Final point, and then I’ll close because I know we just wanted to do brief statements here. When I was a Senate staffer working on NSA reform legislation, and I know some of you have heard it before because I’ve said it to you, I noticed something very troubling. And it was this: we had so many hearings about NSA. We had so many hearings. We had hearing after hearing after hearing and that’s wonderful and each time the administration had sent people and they get yelled at and they would yell back and it was true sort of exchange of ideas, as much as you can have in an unclassified setting. Um, one thing that I never heard in any of those hearings—and I could’ve missed it, but I’m pretty sure I never heard it—was the name Martin Luther King. Or was the name Cesar Chavez. Or was any bit of this history of disproportionate surveillance of vulnerable communities. And, um, I think that’s everyone’s loss. I think that’s our loss because—I think that’s everyone’s loss because they don’t know, but I think it’s our loss because our coalition could be all the more stronger the more we have the civil rights community activated and moving alongside with us. I’ve said this before to someone and they’ve said, “Well, Alvaro, y’know, we don’t really need the Left. We need the Right. We need the Right to get to 60 [votes].” And this person was exactly right. You need the Right, you need Republicans, and God bless them, God bless folks that are in the Republican party that are with us on this surveillance issue, we need those folks to get to 60. But we need the Left to make sure that what we get out of that 60 is actually worth something. Because there are amendment notes after amendment notes and if your coalition is not strong you will lose those votes and you will get a far worse product because of it.
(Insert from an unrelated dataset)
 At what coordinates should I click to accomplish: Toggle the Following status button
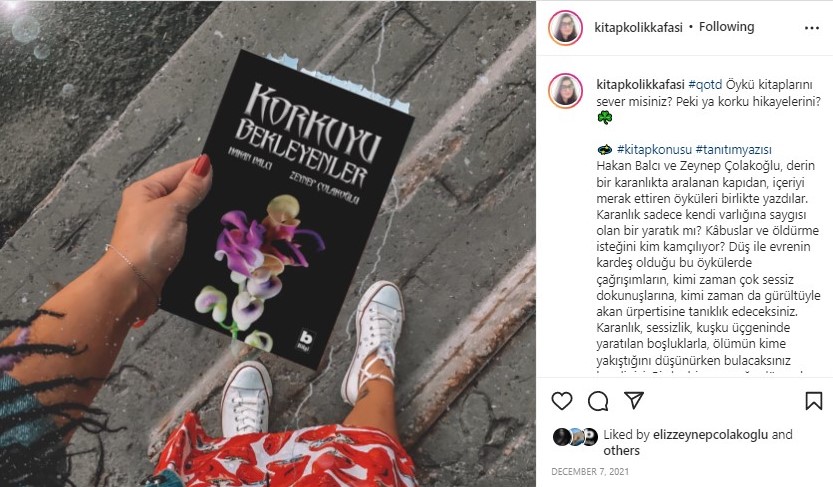pos(726,27)
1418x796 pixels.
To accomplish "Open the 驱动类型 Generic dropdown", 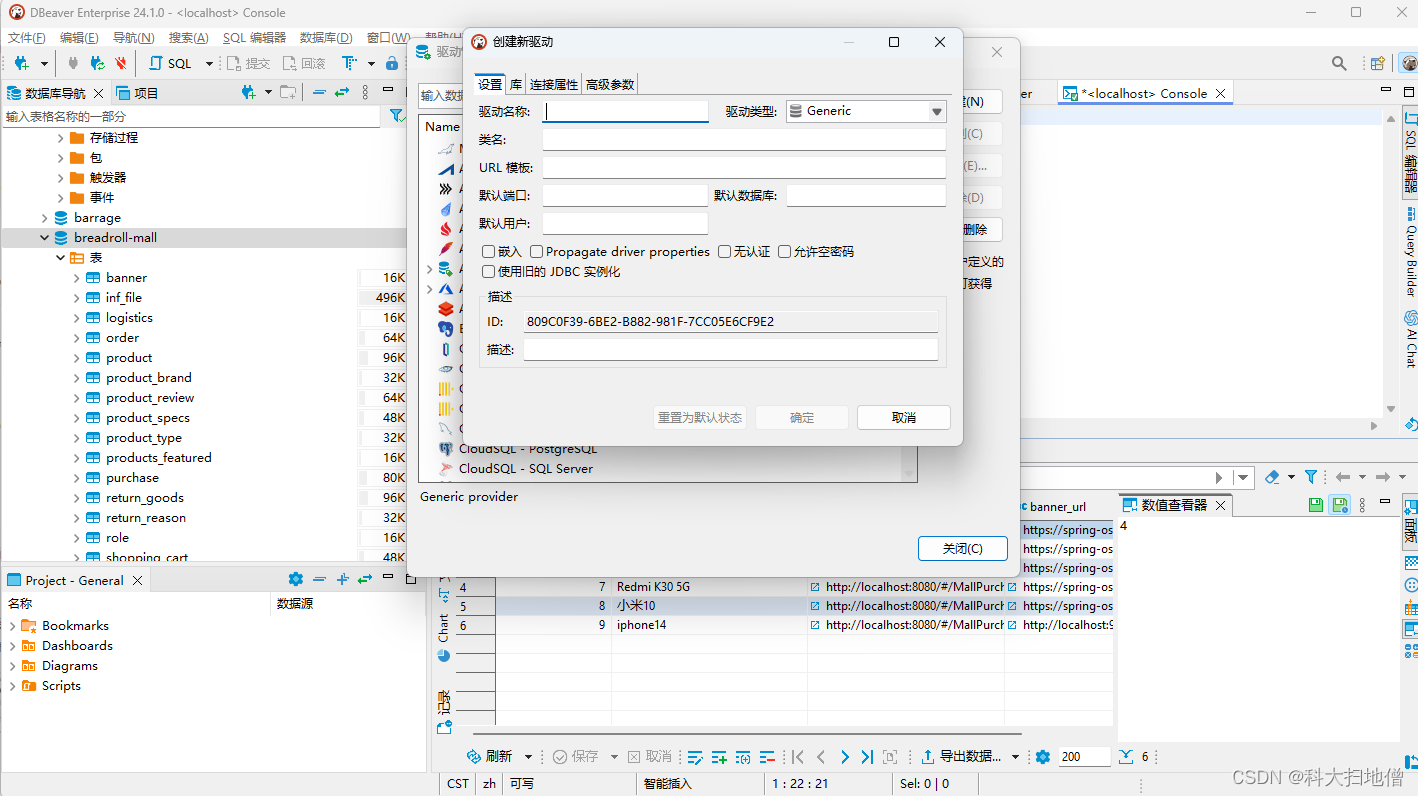I will click(x=936, y=111).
So, looking forward, we have a debate about Section 702, which allows for the surveillance of communications collected in the United States with one international—I’m sure I’m getting some tiny piece of that wrong—but, um, in those communications collected are some entirely domestic communications, we now know that. But in those communications are going to be awful lot of communications by immigrants. And this program does not affect everyone equally. It disproportionately impacts immigrants, it probably disproportionately impacts Latinos, and I think we need to put that forward and talk about that.

And I think I will close there.

Anika Collier Navaroli: Thank you. Thanks everyone, thanks again for coming. So before I talk a little bit about the surveillance and technology piece, I want to talk a step backwards and I want to talk about the notion of privacy as we currently know it. So the way that we typically think about it in these circles is the philosophical or the legal definition. And in doing that I think that we make certain assumptions. And I want to talk a little bit about those assumptions.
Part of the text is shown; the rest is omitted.